Posted January 22, 2014
We all know people in our lives who are very compassionate, and sadly, some who are really not. Some people seem to be very attentive to the needs and concerns of others, while others seem totally oblivious and uncaring towards all. Who would you rather be around?
Certainly we’d all like to live in a more compassionate world, wouldn’t we? With so much pain, suffering, and distress out there who wouldn’t want to live in a world where everyone is treated with great compassion as well as concern, care, and respect? We would likely all welcome compassionate behavior directed towards us but maybe we don’t always act in a compassionate way towards others. Do you typically act towards others as you wish others would act towards you?
Of course many people can behave with compassion in some circumstances yet also behave without evidence of compassion in other circumstances. Compassionate behavior (like all human behavior) is complex in that often people act very differently under different circumstances. Additionally, we are all susceptible to “compassion fatigue” in that one can be overwhelmed by the needs and troubles of others to the point of becoming numb to suffering. For example, you may read the daily news that report so many horrors in the world without reacting with much emotion or concern since you get so used to these reports.

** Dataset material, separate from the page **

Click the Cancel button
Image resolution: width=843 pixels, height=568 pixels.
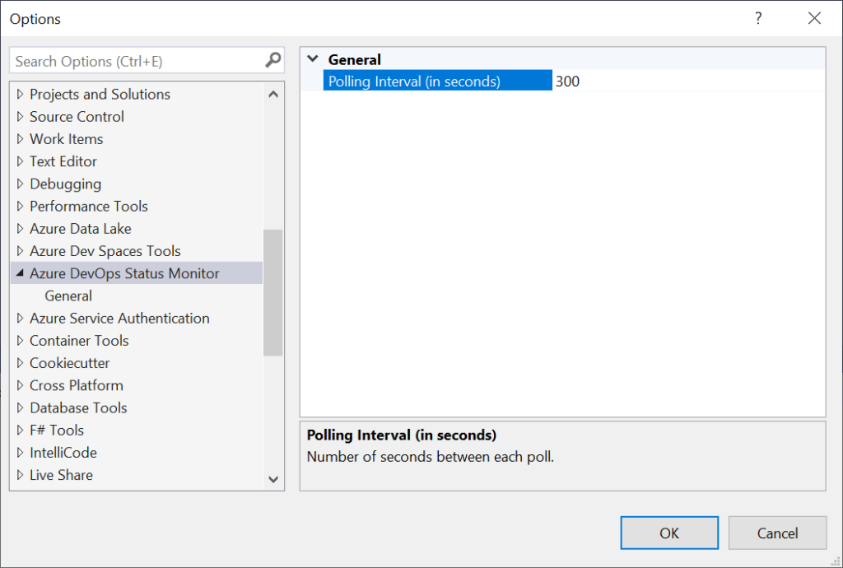coord(777,533)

Many wonder if compassion can be taught or is it just inborn? Research on child development and temperament seems to suggest that some young children appear to be born more compassionate than others. Some are more attentive to the needs and concerns of others. Yet research also suggests that compassion can be taught throughout the lifespan too. For example, research in my lab here at Santa Clara University has found that college students who attend service learning immersion trips spending a great time with those who are poor and marginalized in either domestic or international location do, in fact, become more compassionate (at least after their immersion experience and for several months later when assessed in follow up testing). We are currently examining a large university data set to determine which college activities (e.g., selected major, extracurricular activities) are associated with compassion development over time. Curiously, in some of our preliminary analyses we find that partying and alcohol consumption is negatively associated with compassion development.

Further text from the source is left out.